4.7.2 Making Substrings Equivalent

When you make one character substring equivalent to another character substring, the EQUIVALENCE statement also sets equivalences between the other corresponding characters in the character entities; for example:

CHARACTER NAME*16, ID*9
EQUIVALENCE (NAME(10:13), ID(2:5))

As a result of these statements, the character variables NAME and ID share space as illustrated in Figure 4-1.

The following statement also aligns the arrays as shown in Figure 4-1:

EQUIVALENCE (NAME(9:9), ID(1:1))

If the character substring references are array elements, the EQUIVALENCE statement sets equivalences between the other corresponding characters in the complete arrays.

Figure 4-1 Equivalence of Substrings

Character elements of arrays can overlap at any character position; for example:

CHARACTER FIELDS(100)*4, STAR(5)*5
EQUIVALENCE (FIELDS(1)(2:4),  STAR(2)(3:5))

As a result of these statements, the character arrays FIELDS and STAR share storage space as shown in Figure 4-2.
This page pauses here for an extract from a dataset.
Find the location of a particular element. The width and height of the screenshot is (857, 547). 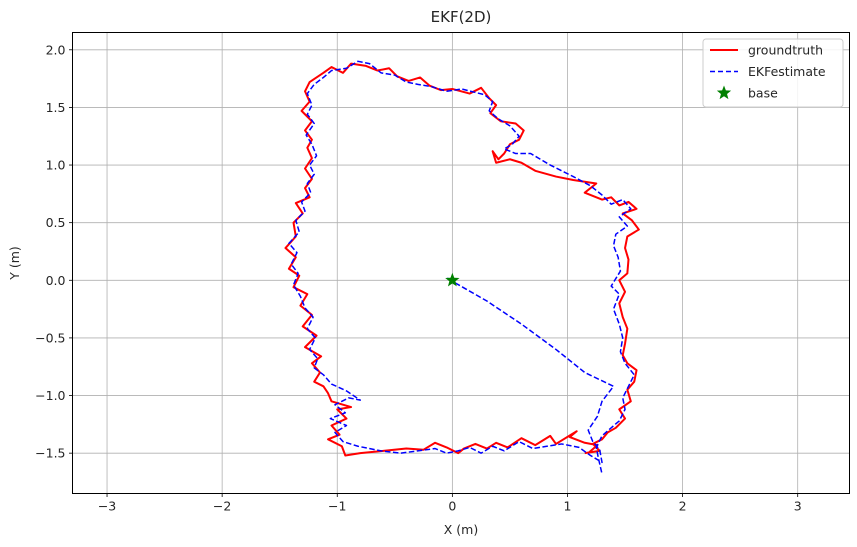

x-tick-label: −2 is located at coordinates (222, 506).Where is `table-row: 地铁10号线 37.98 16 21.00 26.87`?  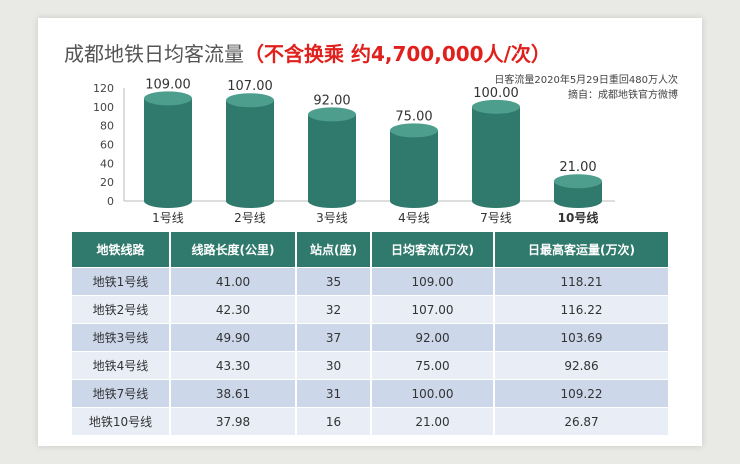 table-row: 地铁10号线 37.98 16 21.00 26.87 is located at coordinates (370, 421).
Figure 4-2 Equivalence of Character Arrays

The EQUIVALENCE statement cannot assign the same storage location to two or more substrings that start at different character positions in the same character variable or character array. The EQUIVALENCE statement also cannot assign memory locations in a way that is inconsistent with the normal linear storage of character variables and arrays.